L’horreur animalière exige une mise en scène apte à conférer à sa créature une puissance mythique par le biais d’une construction narrative conçue en crescendo, suivant les traces, rassemblant les indices, remontant les pistes jusqu’aux premières apparitions fugaces. Autrement dit, elle doit composer une suite de rituels nécessaire à l’immersion du spectateur dans un environnement hostile auquel il croit le temps du film – rites qui relèvent de l’esthétique, tant visuelle que sonore. Si la première attaque de Jaws (Steven Spielberg, 1975) demeure iconique, c’est moins pour ce qu’elle montre que pour ce qu’elle suggère, mettant en place des rituels par lesquels passe l’horreur : la partition de John Williams, une caméra en contre-plongée qui part du fond de l’eau pour gagner la surface, le monstre qu’elle donne à ressentir avant de le donner à voir.
Tout cela fait cruellement défaut à Komodo, rejeton des deux premiers volets de la saga Jurassic Park – le studio de Phil Tippett est responsable des effets spéciaux – qui ne témoigne jamais d’une vision singulière de la créature qu’il aborde. Le dragon est traité comme un animal lambda, exception faite des bruits qu’il émet et que reprend à son compte la bande originale : ses attaques disposent pourtant d’effets visuels réussis, mais manquent de mordant ; elles ne participent pas à l’élaboration d’un cauchemar que l’on aurait aimé plus reptilien, en ce sens où les varans sont des animaux qui se fondent dans leur environnement pour chasser leurs proies, qui ont un corps particulier recouvert d’une peau composée de plaques, qui se déplacent rapidement malgré leur masse importante.

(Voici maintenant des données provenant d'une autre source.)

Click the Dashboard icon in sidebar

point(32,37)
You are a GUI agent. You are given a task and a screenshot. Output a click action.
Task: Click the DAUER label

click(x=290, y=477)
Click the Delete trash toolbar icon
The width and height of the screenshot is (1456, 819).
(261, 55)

Il y a avait là de quoi faire frémir ! C’était sans compter sur un réalisateur incompétent, qui ne sait comment diriger ses comédiens, sur un script qui énumère les répliques déconcertantes de bêtise, sur un scénario qui oublie des personnages tantôt secondaires tantôt principaux, qui multiplie les ellipses initiales comme autant de faux départs à un récit terriblement vide, dont l’enrobage psychanalytique – revenir sur l’île pour exorciser ses démons – agit tel un mauvais sucre nappant une pâtisserie industrielle. On zappe.